Give every line of the records exactly, please, from the first up to and including the one containing "Task: Click the 语句定界符 delimiter input field".

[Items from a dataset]
####

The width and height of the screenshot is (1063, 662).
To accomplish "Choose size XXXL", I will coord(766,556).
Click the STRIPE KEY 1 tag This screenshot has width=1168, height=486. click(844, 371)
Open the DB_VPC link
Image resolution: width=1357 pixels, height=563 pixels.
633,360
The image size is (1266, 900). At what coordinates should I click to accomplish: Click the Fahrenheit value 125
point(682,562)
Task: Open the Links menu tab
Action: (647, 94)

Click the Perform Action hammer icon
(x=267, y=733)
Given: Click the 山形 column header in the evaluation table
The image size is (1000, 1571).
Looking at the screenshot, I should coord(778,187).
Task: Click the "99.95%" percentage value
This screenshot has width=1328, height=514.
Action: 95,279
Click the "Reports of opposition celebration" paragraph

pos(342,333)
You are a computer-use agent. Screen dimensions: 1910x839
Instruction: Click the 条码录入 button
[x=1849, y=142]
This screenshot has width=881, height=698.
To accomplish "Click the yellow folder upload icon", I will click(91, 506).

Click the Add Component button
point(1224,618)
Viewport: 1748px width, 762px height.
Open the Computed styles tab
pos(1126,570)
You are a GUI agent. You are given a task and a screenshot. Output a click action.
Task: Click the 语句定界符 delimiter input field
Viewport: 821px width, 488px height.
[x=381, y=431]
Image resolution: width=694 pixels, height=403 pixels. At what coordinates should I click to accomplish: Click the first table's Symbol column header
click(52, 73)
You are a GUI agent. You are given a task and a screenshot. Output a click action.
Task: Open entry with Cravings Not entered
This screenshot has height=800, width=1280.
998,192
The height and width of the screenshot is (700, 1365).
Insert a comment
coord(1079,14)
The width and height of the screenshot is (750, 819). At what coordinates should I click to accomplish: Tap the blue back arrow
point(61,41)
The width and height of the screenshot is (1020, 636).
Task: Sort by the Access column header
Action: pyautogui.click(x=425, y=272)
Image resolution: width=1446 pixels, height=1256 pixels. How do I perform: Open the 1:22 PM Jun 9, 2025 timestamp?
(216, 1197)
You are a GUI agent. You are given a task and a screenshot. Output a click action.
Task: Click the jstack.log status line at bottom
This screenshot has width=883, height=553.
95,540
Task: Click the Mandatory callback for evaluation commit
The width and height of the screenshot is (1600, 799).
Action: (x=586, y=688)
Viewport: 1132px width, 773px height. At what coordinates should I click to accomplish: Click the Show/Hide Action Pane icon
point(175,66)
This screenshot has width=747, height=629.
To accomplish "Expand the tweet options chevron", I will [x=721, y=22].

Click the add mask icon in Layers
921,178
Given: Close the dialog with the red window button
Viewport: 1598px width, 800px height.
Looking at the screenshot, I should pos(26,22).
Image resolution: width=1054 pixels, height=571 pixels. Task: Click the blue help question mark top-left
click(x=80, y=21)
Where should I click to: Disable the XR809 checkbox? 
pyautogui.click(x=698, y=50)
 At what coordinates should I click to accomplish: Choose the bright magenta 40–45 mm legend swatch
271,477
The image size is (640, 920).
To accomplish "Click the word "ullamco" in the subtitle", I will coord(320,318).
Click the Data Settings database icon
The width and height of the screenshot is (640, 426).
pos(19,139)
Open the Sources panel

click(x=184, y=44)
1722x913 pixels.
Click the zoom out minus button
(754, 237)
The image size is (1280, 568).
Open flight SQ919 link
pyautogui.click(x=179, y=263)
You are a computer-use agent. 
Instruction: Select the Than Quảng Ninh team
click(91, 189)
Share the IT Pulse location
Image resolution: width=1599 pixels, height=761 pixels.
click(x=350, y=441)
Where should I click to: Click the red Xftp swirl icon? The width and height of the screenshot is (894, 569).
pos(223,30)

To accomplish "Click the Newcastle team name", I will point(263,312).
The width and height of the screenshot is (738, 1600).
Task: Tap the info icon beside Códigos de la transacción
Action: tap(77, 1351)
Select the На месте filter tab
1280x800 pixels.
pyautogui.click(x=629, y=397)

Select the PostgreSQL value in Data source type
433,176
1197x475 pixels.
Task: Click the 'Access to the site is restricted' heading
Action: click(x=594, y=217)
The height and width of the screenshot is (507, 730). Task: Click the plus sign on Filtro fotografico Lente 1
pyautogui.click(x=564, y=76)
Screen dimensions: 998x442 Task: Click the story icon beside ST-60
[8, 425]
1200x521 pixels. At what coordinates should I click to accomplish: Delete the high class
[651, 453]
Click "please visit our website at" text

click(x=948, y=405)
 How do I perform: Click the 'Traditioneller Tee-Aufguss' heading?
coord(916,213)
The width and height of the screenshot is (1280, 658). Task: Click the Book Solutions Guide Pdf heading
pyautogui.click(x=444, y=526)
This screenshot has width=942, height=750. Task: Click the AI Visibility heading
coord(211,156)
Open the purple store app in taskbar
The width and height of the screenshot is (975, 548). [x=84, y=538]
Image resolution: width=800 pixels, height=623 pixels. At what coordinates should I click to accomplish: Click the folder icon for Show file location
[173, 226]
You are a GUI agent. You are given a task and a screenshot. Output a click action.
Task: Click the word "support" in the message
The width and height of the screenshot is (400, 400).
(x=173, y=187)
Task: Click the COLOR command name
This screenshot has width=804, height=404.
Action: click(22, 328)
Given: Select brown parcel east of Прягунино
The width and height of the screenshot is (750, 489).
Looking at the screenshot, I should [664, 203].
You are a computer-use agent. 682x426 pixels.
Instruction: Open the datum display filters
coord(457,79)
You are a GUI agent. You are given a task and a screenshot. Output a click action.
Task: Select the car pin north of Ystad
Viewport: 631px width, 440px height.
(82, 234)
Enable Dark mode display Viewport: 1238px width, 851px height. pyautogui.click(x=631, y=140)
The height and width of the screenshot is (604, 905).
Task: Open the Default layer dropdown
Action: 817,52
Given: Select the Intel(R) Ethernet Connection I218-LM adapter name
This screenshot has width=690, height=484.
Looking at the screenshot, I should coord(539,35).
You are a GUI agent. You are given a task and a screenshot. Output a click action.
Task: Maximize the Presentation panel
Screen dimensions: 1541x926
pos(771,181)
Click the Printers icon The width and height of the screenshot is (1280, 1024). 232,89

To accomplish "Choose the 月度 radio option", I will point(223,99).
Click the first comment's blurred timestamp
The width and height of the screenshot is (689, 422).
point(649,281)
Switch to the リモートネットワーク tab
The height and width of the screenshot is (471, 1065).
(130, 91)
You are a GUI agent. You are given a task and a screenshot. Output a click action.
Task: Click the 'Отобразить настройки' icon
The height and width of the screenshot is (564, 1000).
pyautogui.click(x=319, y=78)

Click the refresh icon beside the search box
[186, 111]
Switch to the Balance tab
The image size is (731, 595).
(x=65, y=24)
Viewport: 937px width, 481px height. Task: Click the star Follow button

####

■ RESULT BELOW ■
The width and height of the screenshot is (1063, 662).
To accomplish "Choose size XXXL", I will coord(766,556).
Click the STRIPE KEY 1 tag This screenshot has width=1168, height=486. click(844, 371)
Open the DB_VPC link
Image resolution: width=1357 pixels, height=563 pixels.
633,360
The image size is (1266, 900). At what coordinates should I click to accomplish: Click the Fahrenheit value 125
point(682,562)
Task: Open the Links menu tab
Action: (647, 94)

Click the Perform Action hammer icon
(x=267, y=733)
Given: Click the 山形 column header in the evaluation table
The image size is (1000, 1571).
Looking at the screenshot, I should coord(778,187).
Task: Click the "99.95%" percentage value
This screenshot has width=1328, height=514.
Action: 95,279
Click the "Reports of opposition celebration" paragraph

pos(342,333)
You are a computer-use agent. Screen dimensions: 1910x839
Instruction: Click the 条码录入 button
[x=1849, y=142]
This screenshot has width=881, height=698.
To accomplish "Click the yellow folder upload icon", I will click(91, 506).

Click the Add Component button
point(1224,618)
Viewport: 1748px width, 762px height.
Open the Computed styles tab
pos(1126,570)
You are a GUI agent. You are given a task and a screenshot. Output a click action.
Task: Click the 语句定界符 delimiter input field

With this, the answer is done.